Search code examples
.nettask-parallel-librarytpl-dataflow

How do I use a TPL TransformBlock when waiting for multiple inputs?


If I have multiple sources of data (say from a database) and then perform some CPU bound work how do I represent this using TPL DataFlow?

I've noticed the TransformBlock takes one input source, but the input comes from multiple sources and I want to make most of parallelism to achieve this.

Is the best way to use regular TPL or Parallel extensions to perform the IO bound work to the database and then merge this data into one point for the TransformBlock?


Solution

  • Have a look at JoinBlock, it might be what you need.

    You can also create a Custom Dataflow Block Type, that can do what you want to achieve.

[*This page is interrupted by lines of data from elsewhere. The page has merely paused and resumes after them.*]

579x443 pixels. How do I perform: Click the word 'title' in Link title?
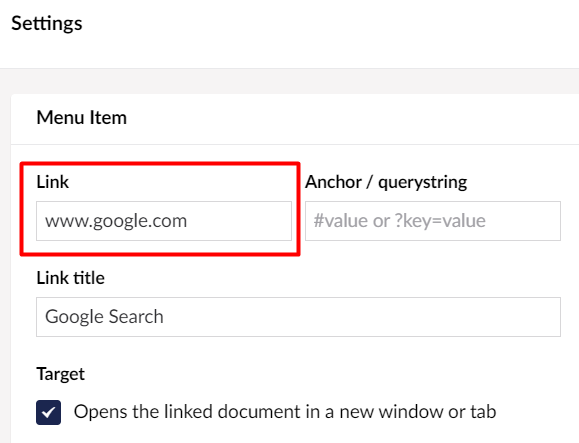pos(89,278)
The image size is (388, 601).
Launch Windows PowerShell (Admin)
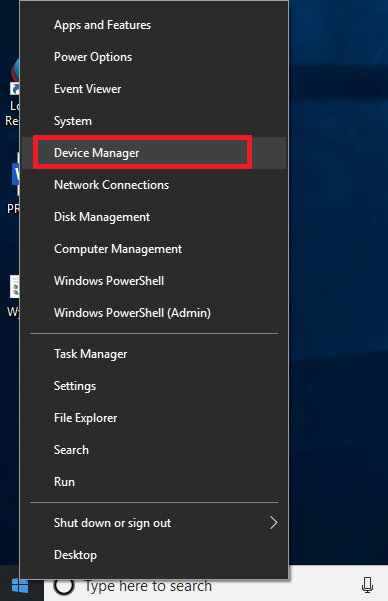click(154, 313)
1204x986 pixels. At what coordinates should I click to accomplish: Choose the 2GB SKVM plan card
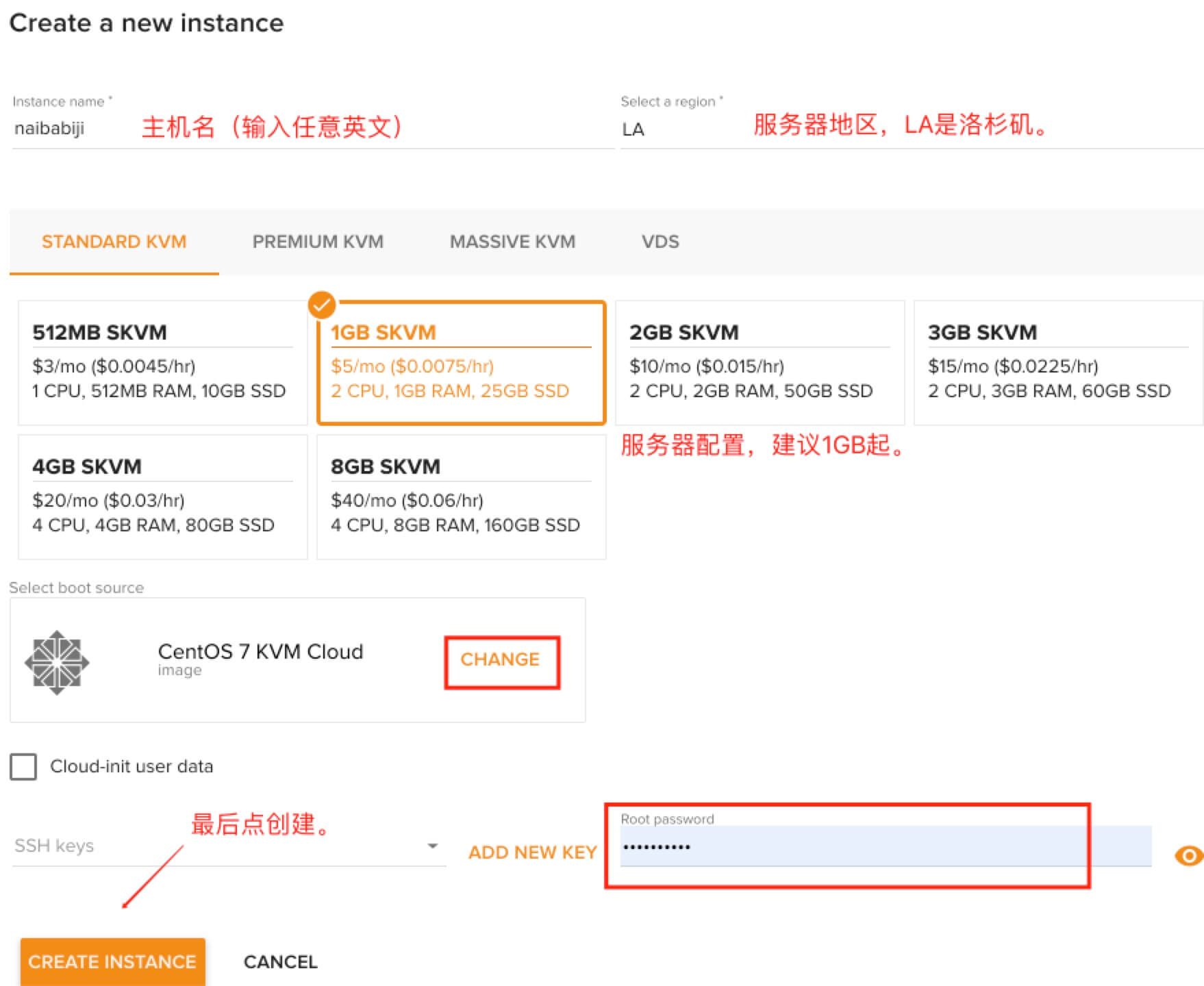[760, 362]
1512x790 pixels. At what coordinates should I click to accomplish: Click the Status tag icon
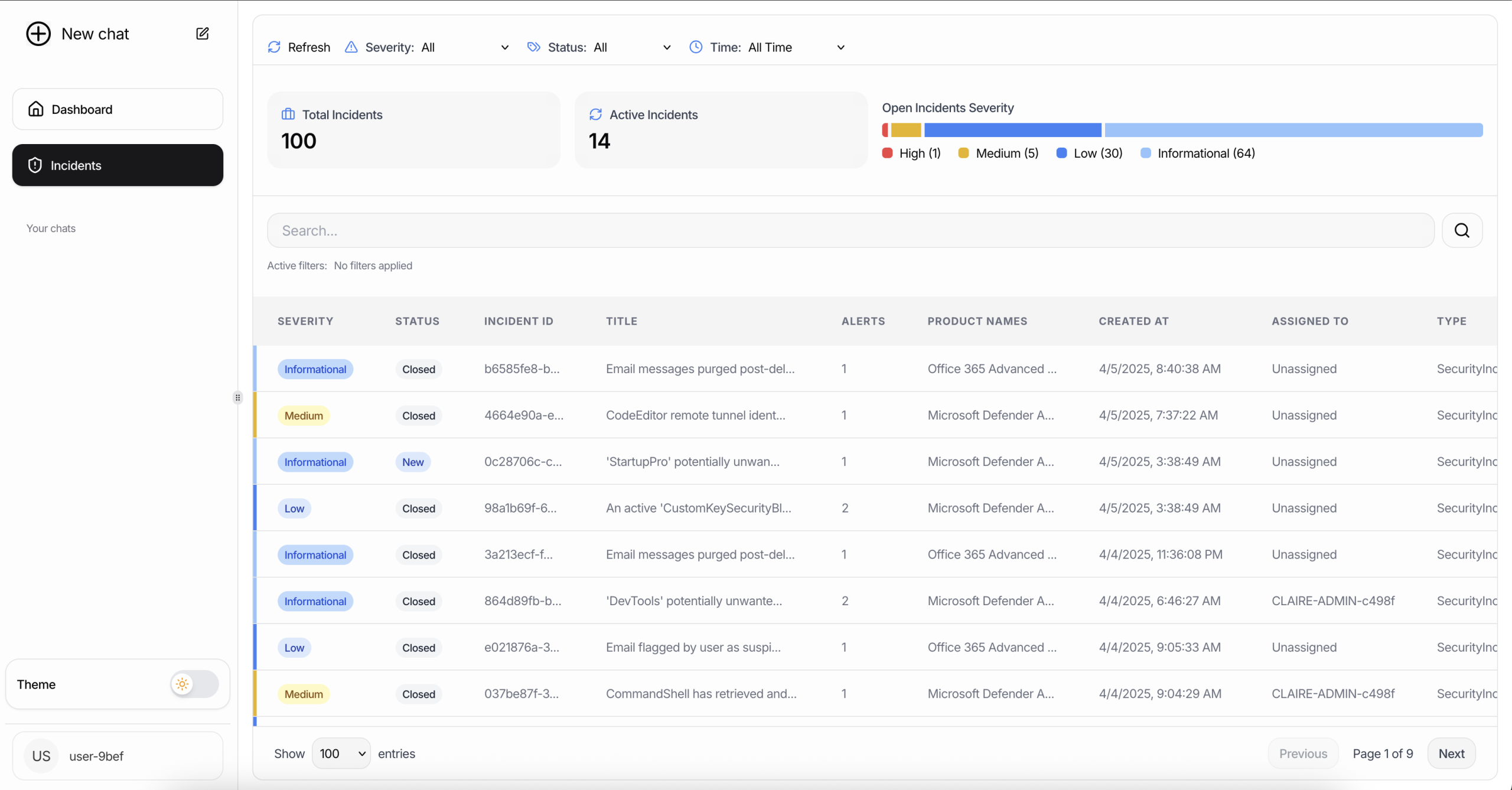[533, 47]
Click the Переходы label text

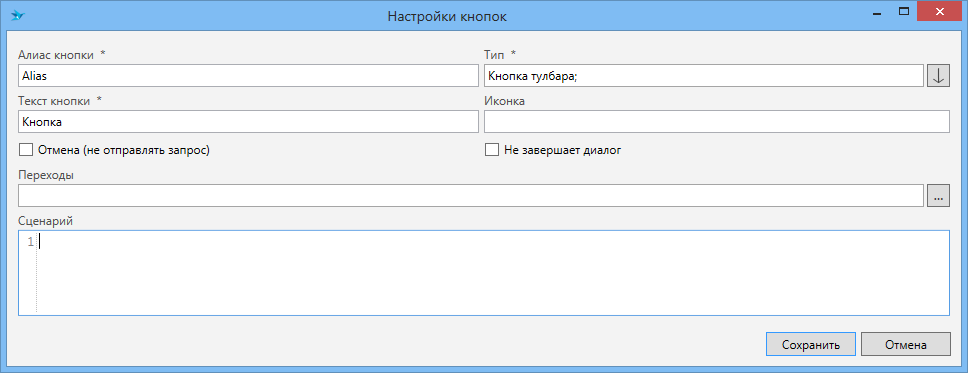click(x=46, y=175)
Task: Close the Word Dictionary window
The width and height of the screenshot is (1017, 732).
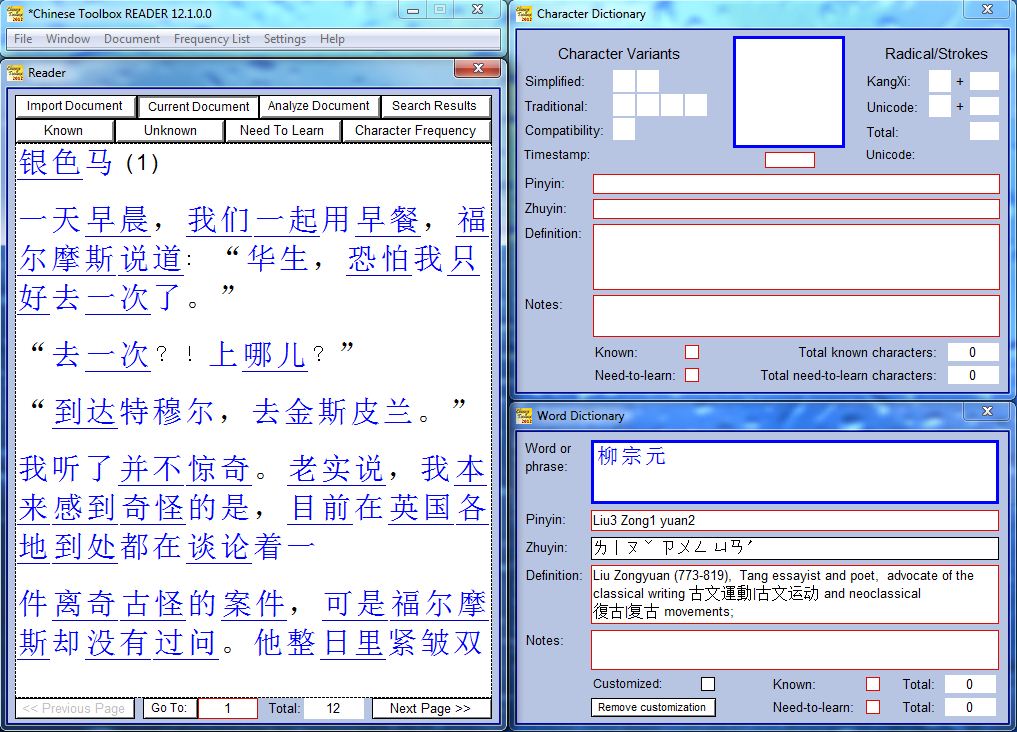Action: click(986, 411)
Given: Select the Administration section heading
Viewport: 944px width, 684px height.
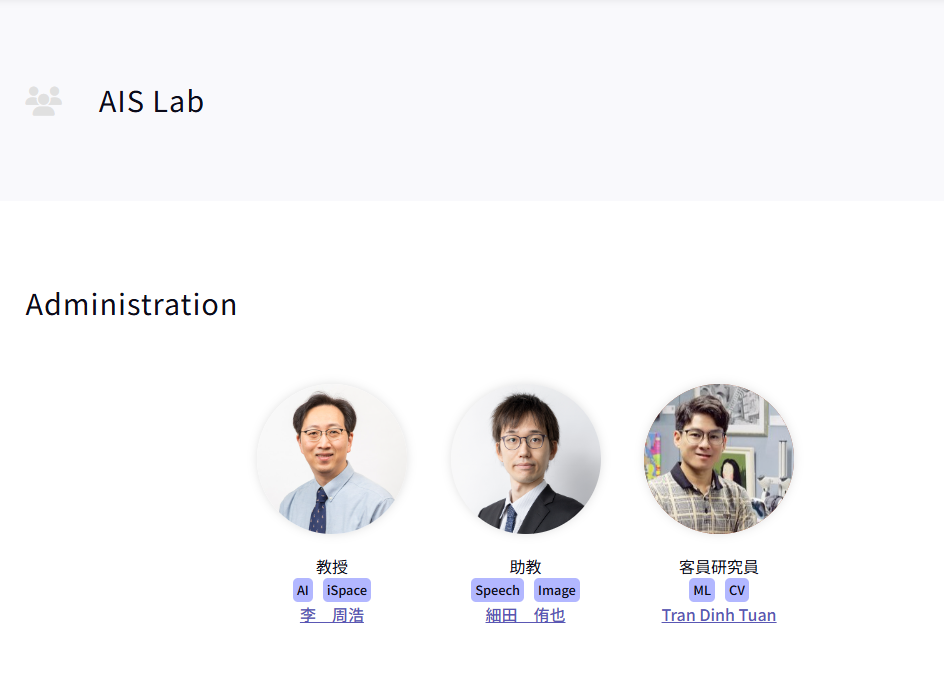Looking at the screenshot, I should coord(131,305).
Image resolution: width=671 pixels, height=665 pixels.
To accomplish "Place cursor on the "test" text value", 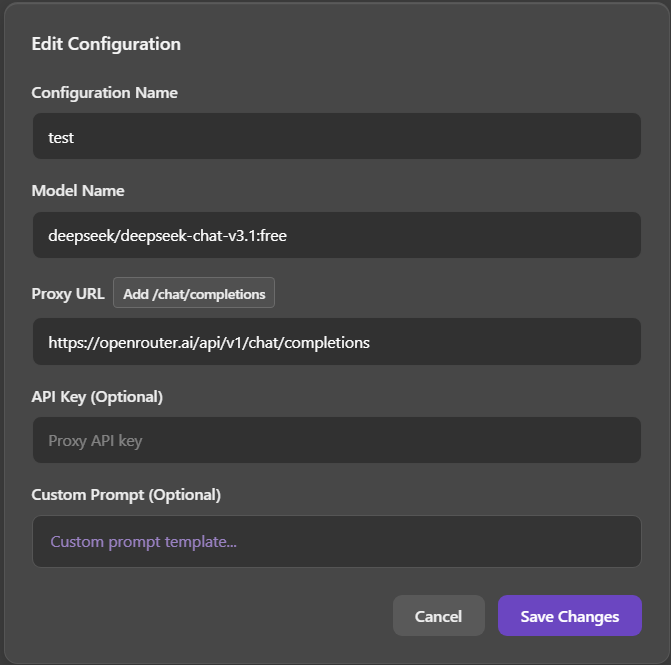I will [x=61, y=137].
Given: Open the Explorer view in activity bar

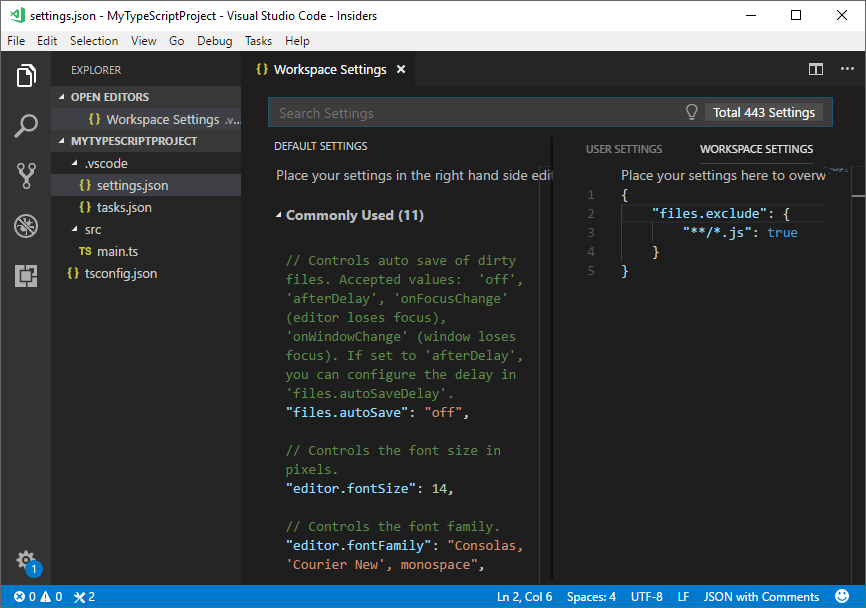Looking at the screenshot, I should (x=26, y=76).
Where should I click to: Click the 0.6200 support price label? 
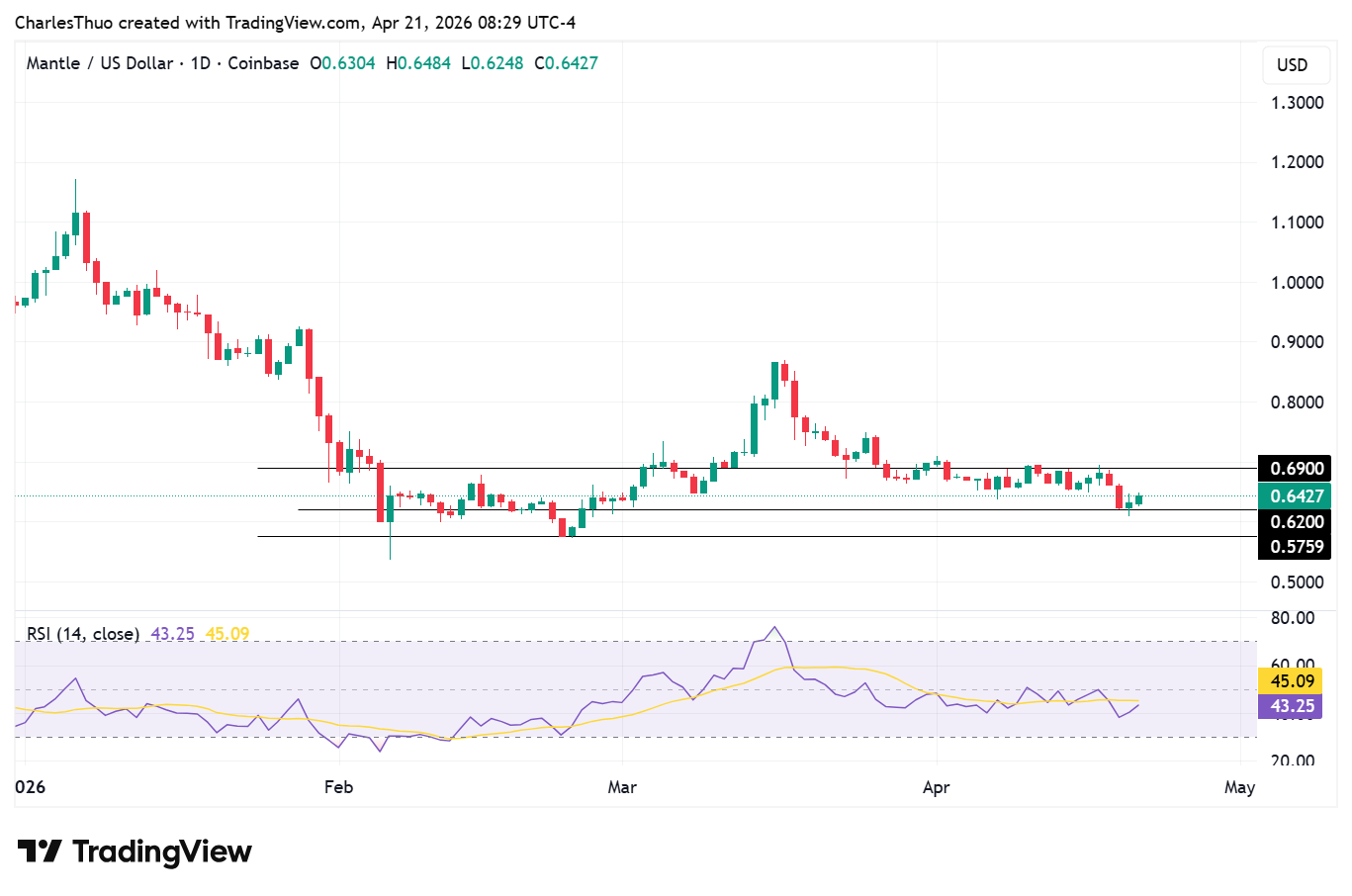click(1295, 521)
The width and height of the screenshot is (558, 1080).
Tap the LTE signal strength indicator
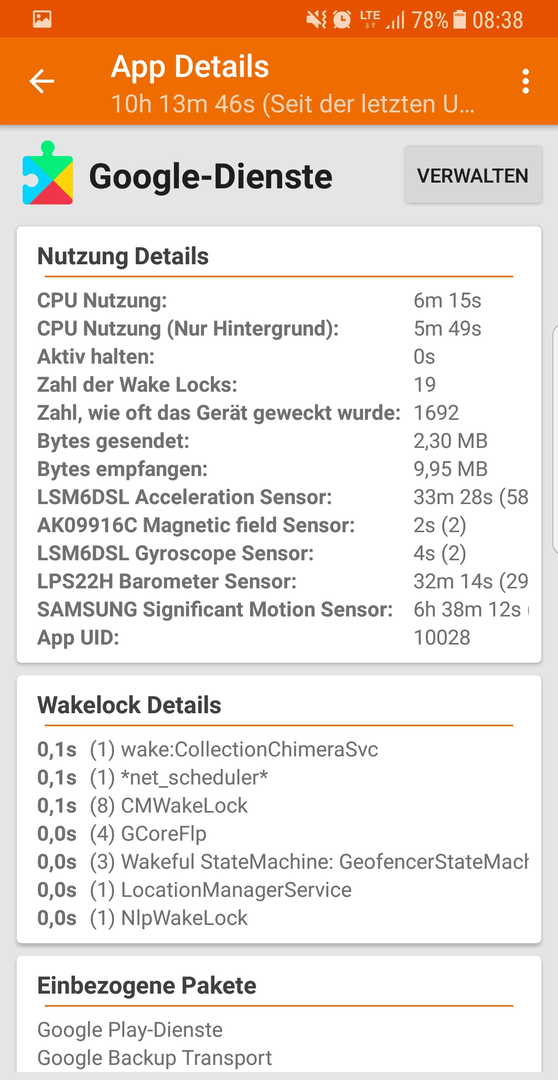[x=384, y=19]
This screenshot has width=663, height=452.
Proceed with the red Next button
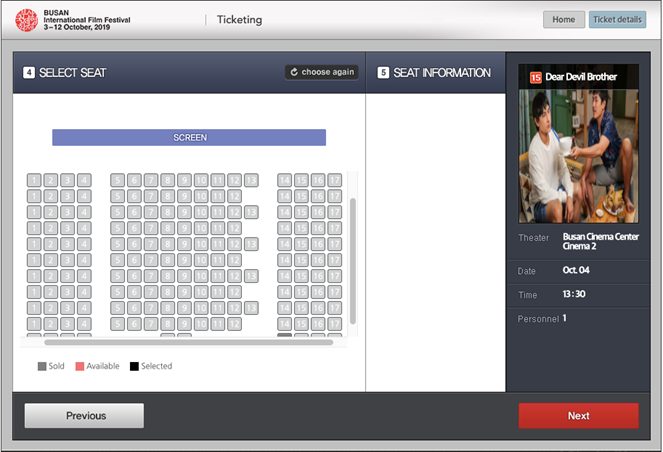point(578,416)
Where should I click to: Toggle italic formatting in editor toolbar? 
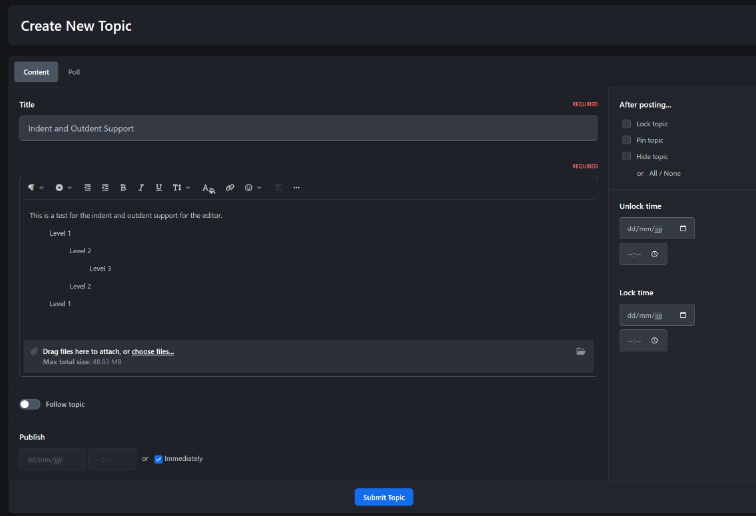141,187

    For example, if you are expecting 5 objects to arrive, before you "process" them, and return a single object (I use expando here to illusrate...) , to a single receiver (that should also asynchronously await):

    public sealed class YourCustomBlock : IPropagatorBlock<ExpandoObject, ExpandoObject>
    {
    
        // The target part of the block. coming in
        private readonly ITargetBlock<ExpandoObject> m_target;
        // The source part of the block. going out
        private readonly ISourceBlock<ExpandoObject> m_source;
        // dependency count
        private readonly int _size ;
    
        // temporary holding area of incoming stuff
        private Queue<ExpandoObject> _queue;
    
        public YourCustomBlock(int inputs)
        {
          _size = inputs;
          _queue = new Queue<ExpandoObject>(_size);
    
          var mainWorker= new TransformBlock<ExpandoObject[], ExpandoObject>     (async expandoArray =>
            {
                // Do Your Stuff with expandoArray and then return something
                // ExpandoObject in this example
    
                await Task.Delay(1000).ConfigureAwait(false); 
    
                return /*Some ExpandoObject */;
            });
    
            var head = new ActionBlock<ExpandoObject>(async item =>
            {
    
                _queue.Enqueue(item);
    
                if (_queue.Count > _size)
                {
                    _queue.Dequeue();  
                }
                // Post when you reach
                // the size
                if (_queue.Count == _size)
                {
                    await mainWorker.SendAsync(_queue.ToArray());
                    _queue.Clear();
                }
            });
    
            // expose as a block
            m_source = mainWorker;
            m_target = head;
    
        }
    }
    

    Sample use:

    var myBlock = new YourCustomBlock(5);
    Task.Run(async () => {
     for (var i=0;i<5;i++) {
        await myBlock.SendAsync(/*SomeExpandoObject*/).ConfigureAwait(false);
     }
    });
    
    var results = await myBlock.ReceiveAsync().ConfigureAwait(false);
    

    Note: This has not been compile checked, and is just an illustration of the idea.